Pivotal moment?
When we look back, will we find the contrast in this weekend's Live 8 coverage between AOL and MTV to be a pivotal moment in the shift from TV to Web? Pivotal as in everything changes from here -- probably not. Pivotal in that it has many more people talking about the potential of the Web -- and the stark differences with TV and other existing media-- likely.
The AP's David Bauder observed: "Television seemed shockingly old-fashioned during Saturday's worldwide concert for poverty relief. AOL's coverage was so superior, it may one day serve as a historical marker in drawing people to computers instead of TV screens for big events."
Knight Ridder's Beth Gillen said: "If Live Aid helped launch MTV as a media powerhouse two decades ago, Live 8 not only dethroned the music channel Saturday, but it also made it seem quaintly old-fashioned. The Internet left cable in the dust. To put it bluntly, MTV sank and AOL soared."
From Jon Fort, the Mercury News' senor Web editor: "The peak of my frustrating TV experience was during Pink Floyd's performance. It was during 'Comfortably Numb,' I believe, that an MTV VJ cut in and starting rambling about how amazing it was that Pink Floyd was there playing. Yes, I thought. And It's only slightly less amazing that you're cutting away from this amazing performance to yap about it, and then show a Taco Bell commercial. ... At that moment I felt like a lost soul swimming in a fish bowl. I wished I were home, watching the Floyd on AOL instead."
Media Post's "Just an Online Minute" (sub. req.) is a little more down to earth: "Still, to put Saturday's numbers in perspective, consider that in 1985, an estimated 95 percent of TV households worldwide tuned in to the first Live Aid concerts. While AOL's weekend numbers are impressive, they don't compare to the reach TV can deliver. ... The streams also were nowhere near the quality of television--at least on the Minute's computer. Regardless, there's a lot to be said for being able to stream live and without interruption. ... Time will tell whether Live 8 will define the Web's place in the media world. But for now, it's as close to a pivotal moment the online world has seen."
Full disclosure: I did not see AOL's coverage -- I don't have broadband at home. And I saw only snippets of MTV. So what I'm going to say is based largely on what others have written:
-- MTV made the same mistake being made by a lot of big media (too many reporters and editors included): The failure to SHUT UP! Let the event happen. Interrupt/comment only when necessary, or, as one former news director of mine once said: Get the hell out of the way and let the news happen. (Want some recent news examples? Think Jacko and runaway bride.)
But this was an entertainment event; how might it apply to news? In our always-on world, there will be more live coverage of more news events, and they won't require big, expensive, professional rigs to pull off. If I can get it on the Web, live and uncut, or on TV, interrupted by the chattering classes, where am I more likely to go? I remember, as a young man, being rivited by the May 1974 siege of the Symbionese Liberation Army house in Los Angeles.
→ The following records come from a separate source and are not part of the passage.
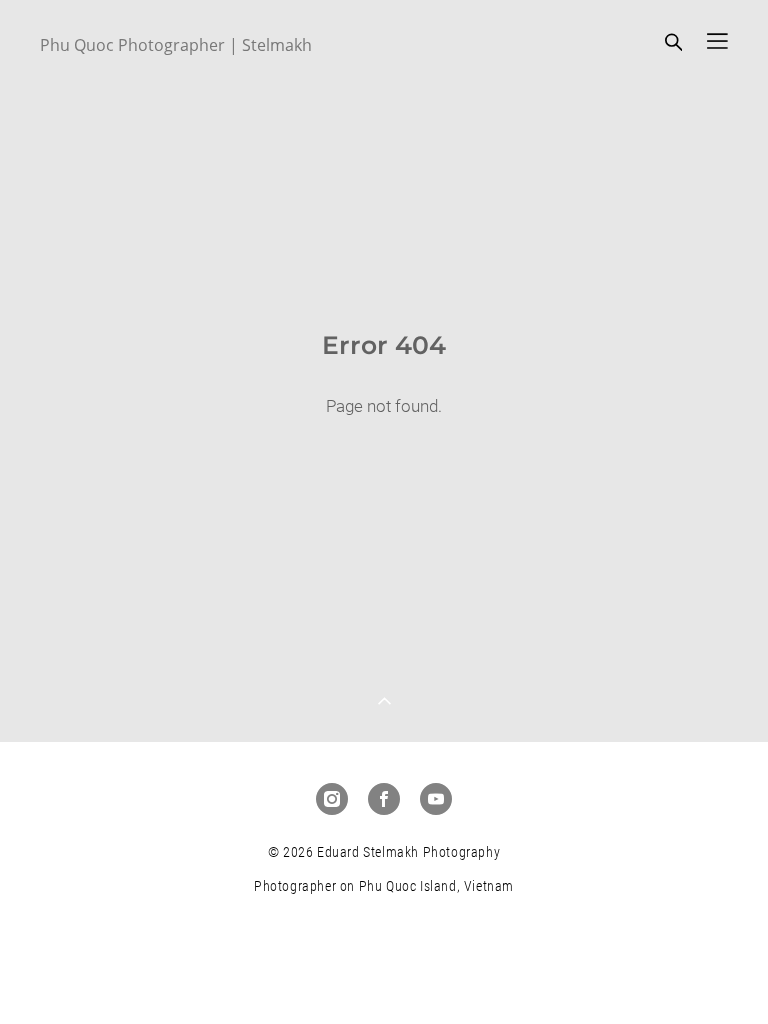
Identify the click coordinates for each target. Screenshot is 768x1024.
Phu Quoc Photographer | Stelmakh (176, 45)
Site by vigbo (384, 976)
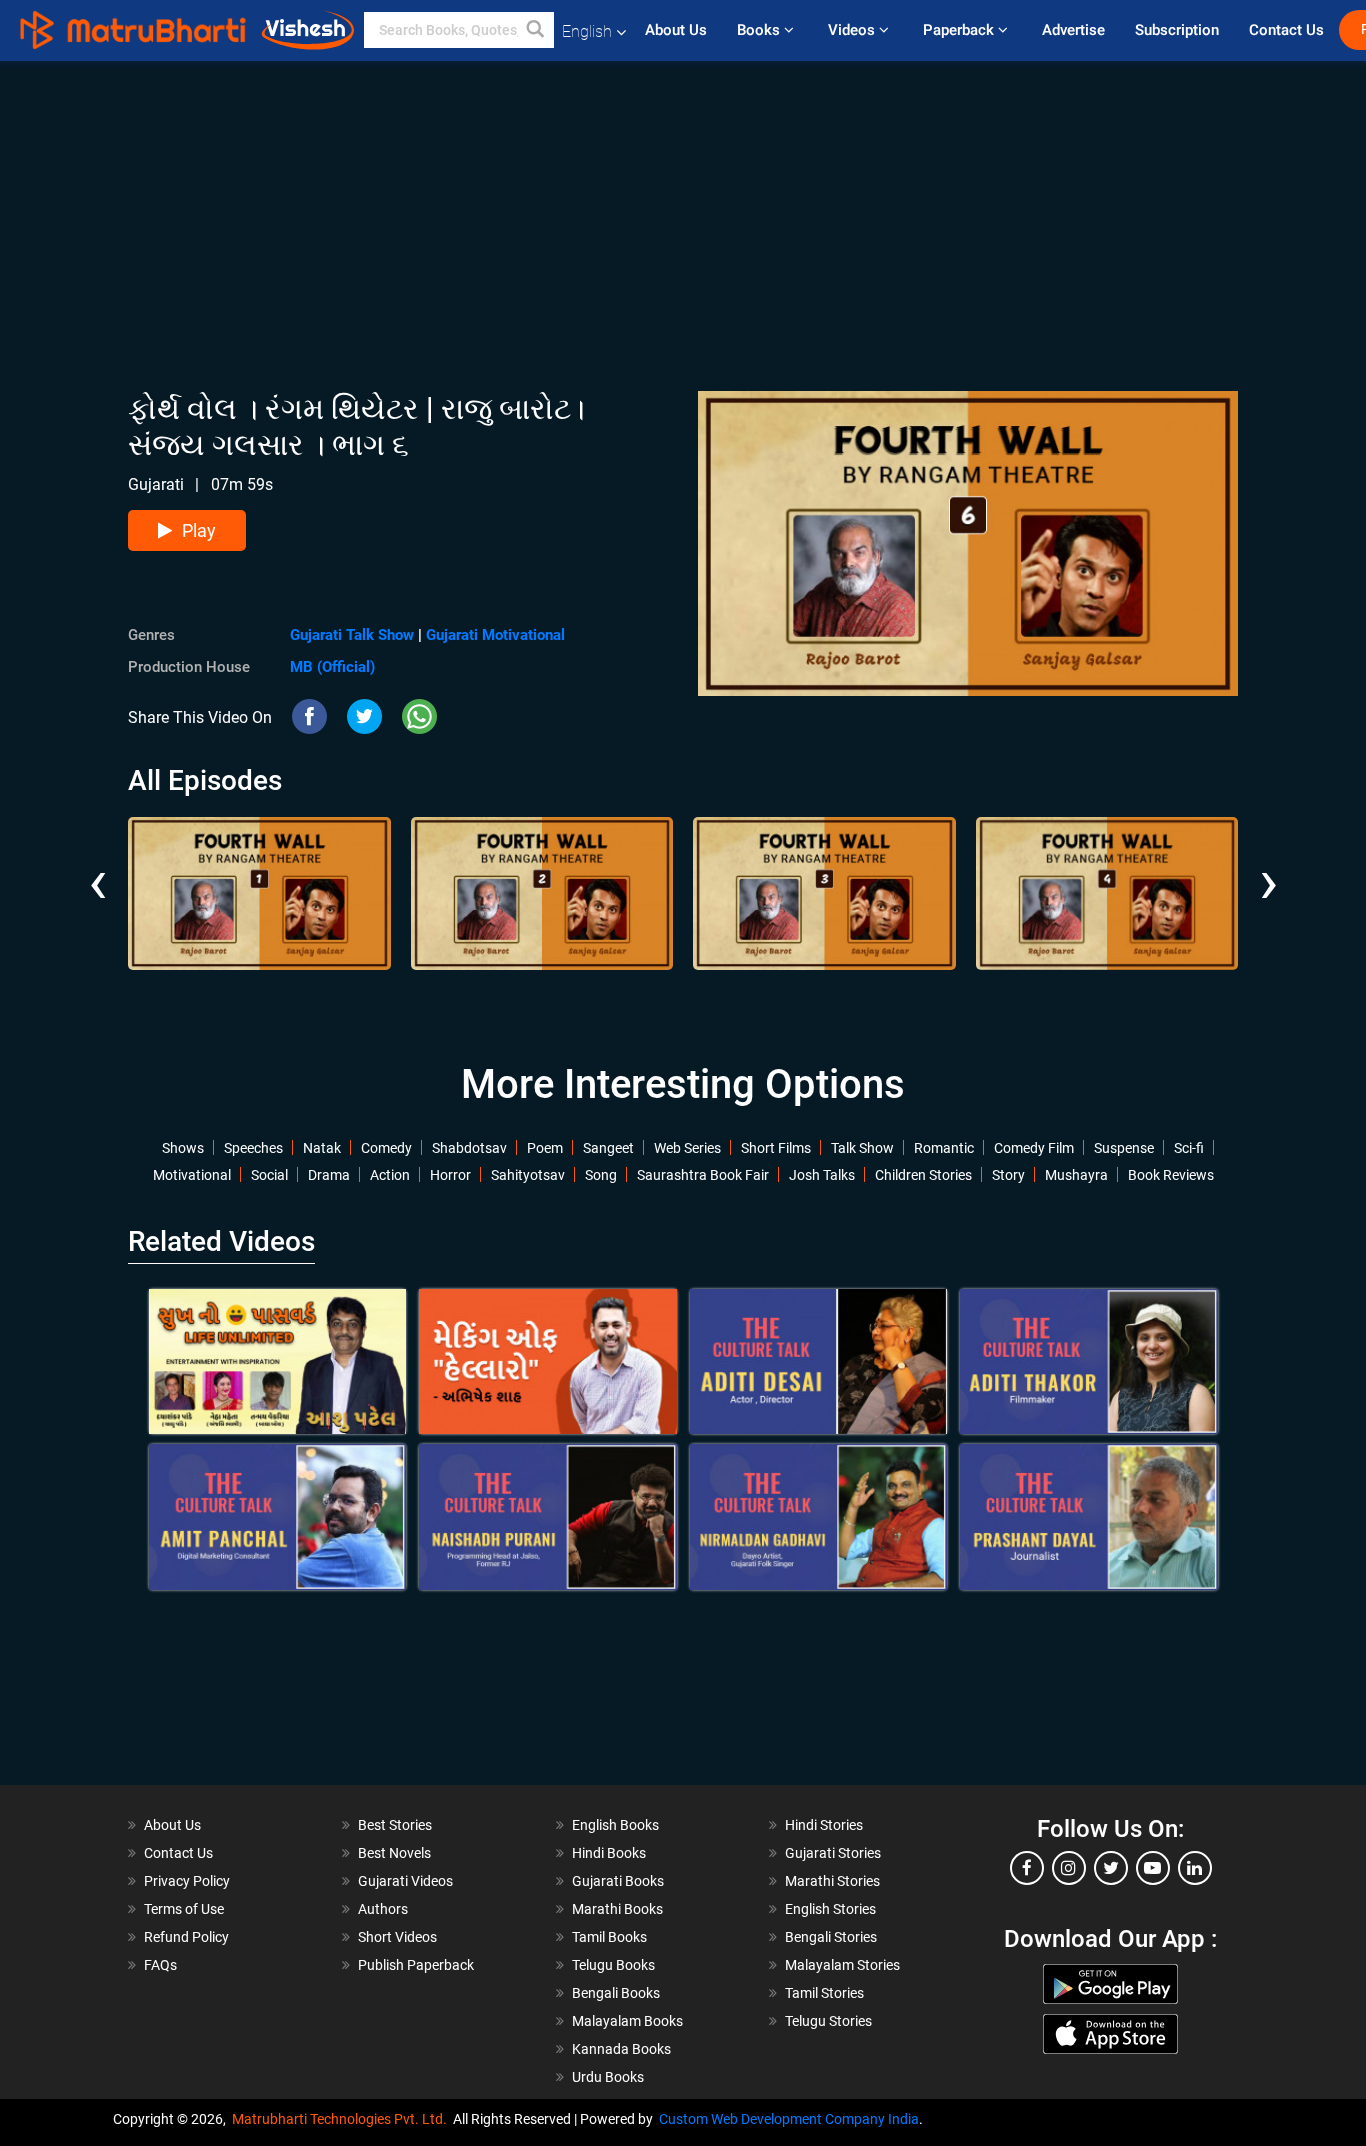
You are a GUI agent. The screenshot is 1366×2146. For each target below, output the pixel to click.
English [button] (587, 31)
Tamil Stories (824, 1993)
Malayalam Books (627, 2021)
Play (199, 530)
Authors (383, 1909)
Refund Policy (186, 1937)
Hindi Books (609, 1853)
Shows (183, 1148)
That was another of those pivotal moments -- one of the first live shots nationwide of that kind of breaking news event. And one of the things I remember to this day was that the anchors said relatively little, letting the gunshots and tear gas and fire speak for itself. It was riveting, even though a single camera several hundred feet away isn't the best TV in the world.
-- MTV failed to see that its competition was really AOL. The morning after, MTV wasn't being compared to what was on the other channels. It was being compared to the Internet coverage. The news buisness already has had to deal with this and may be starting to understand it. Expect to see more of it.
-- Media Post is right -- 5 million people is barely a thimbleful in the ocean of media audiences. But as Fort notes, "Five million people can create a lot of buzz."
Gillen wrote this: "Some packaged highlights of the concerts into specials for later viewing. But only the Internet made you feel as if you were there." In an era when we're being told that people want to "experience" the news, that's something worth considering.